The Box and economics
I was just reading The Box, by Marc Levenson, and ran across this:
The third intellectual stream feeding into this book is the connection between transportation costs and economic geography, the question of who makes what where. This connection might seem self-evident, but it is not. When David Ricardo showed in 1817 that both Portugal and England could gain by specializing in making products in which they had a comparative advantage, he assumed that only production costs mattered; the costs of shipping Portuguese wine to England and English cloth to Portugal did not enter his analysis. Ricardo's assumption that transportation costs were zero has been incorporated into economists' models ever since, despite ample real-world evidence that transportation costs matter a great deal.14
The real-world evidence he cites is:
In 1861, before the container was in international use, ocean freight costs alone accounted for 12 percent of the value of U.S. exports and 10 percent of the value of U.S. imports. "These costs are more significant in many cases than governmental trade barriers," the staff of the Joint Economic Committee of Congress advised, noting that the average U.S. import tariff was 7 percent.7
One of the claims Levenson makes is that containerized shipping reduced the costs of transportation, to the point that the friction of distance is effectively zero.
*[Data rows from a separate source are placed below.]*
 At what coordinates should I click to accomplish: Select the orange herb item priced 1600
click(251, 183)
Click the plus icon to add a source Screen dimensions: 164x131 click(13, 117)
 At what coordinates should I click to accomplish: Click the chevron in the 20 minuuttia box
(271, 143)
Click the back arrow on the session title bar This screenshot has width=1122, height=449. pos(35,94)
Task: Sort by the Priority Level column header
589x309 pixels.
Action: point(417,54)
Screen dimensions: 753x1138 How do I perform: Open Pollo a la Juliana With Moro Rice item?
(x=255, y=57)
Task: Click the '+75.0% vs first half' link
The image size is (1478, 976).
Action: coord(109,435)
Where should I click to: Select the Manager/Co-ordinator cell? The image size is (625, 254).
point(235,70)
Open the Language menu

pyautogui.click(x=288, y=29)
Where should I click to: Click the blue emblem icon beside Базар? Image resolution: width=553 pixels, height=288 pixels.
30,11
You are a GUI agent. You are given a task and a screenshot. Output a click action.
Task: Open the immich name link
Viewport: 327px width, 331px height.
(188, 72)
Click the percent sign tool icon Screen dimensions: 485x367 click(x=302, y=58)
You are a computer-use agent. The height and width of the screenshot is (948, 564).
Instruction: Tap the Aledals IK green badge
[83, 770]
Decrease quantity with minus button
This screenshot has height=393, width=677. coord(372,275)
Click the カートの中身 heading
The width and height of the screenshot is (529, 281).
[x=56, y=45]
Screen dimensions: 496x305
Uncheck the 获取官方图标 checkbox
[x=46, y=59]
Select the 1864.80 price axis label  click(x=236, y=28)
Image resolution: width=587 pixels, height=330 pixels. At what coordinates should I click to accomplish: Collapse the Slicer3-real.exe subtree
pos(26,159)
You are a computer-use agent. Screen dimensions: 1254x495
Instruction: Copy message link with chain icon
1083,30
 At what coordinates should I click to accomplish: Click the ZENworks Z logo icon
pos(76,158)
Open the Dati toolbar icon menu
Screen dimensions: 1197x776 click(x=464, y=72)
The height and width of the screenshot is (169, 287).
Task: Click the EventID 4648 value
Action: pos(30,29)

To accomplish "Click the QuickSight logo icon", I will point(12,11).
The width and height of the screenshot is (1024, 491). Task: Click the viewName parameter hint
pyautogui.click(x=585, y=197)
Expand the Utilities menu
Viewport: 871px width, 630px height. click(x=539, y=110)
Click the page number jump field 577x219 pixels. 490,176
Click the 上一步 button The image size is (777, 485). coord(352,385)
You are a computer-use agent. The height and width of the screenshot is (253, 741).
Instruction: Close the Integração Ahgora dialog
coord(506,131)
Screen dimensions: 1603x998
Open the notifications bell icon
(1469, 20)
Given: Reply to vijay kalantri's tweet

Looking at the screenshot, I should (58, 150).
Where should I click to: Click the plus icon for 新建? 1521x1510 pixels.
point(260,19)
This brings to mind another economic construct, the Gross Domestic Product. When it was introduced in 1934, it explicitly did not, and does not today, include non-monetary activity such as the unpaid services of a stay-at-home wife. Since it is effectively the number describing the size of a country's economy, this means that anyone engaged in such activity is at best an economic non-entity and more likely a liability. Since the GDP was created, and possibly because of it, free full-time domestic services have gone from a common occurrence to a rare situation. The growth of the proportion of women working outside the home is one of the most important factors in the growth of the American economy in the last 60 years.
Now, what does this have to do with anything?
Over the last 200 years, economics has gone from complete irrelevance to mere total inaccuracy. How much of that is due to self-fulfilling prophecies like that of the GDP and how much due to technological and social changes like transportation? I don't know! But I'm sure there is a good book, perhaps not yet written, describing the process.
Notes, from The Box
7. U.S. Congress, Joint Economic Committee, Discriminatory Ocean Freight Rates and the Balance of Payments, November 19, 1963 (Washington, DC, 1964), p. 333.
14. David Ricardo, The Principles of Political Economy and Taxation (London, 1821; reprint, New York, 1965), pp. 77-97. Richard E. Caves and Ronald W. Jones point out that the widely taught Heckscher-Ohlin model, which shows that a country has a comparative advantage in producing goods that make more intensive uses of its more abundant factor of production, assumes that transport costs will not affect trade; see their World Trade and Payments: An Introduction, 2nd ed. (New York, 1977). More typically, Miltiades Chacholiades, Principles of International Economics (New York, 1981), p. 333, describes international market equilibrium under the unstated assumption that trade is costless.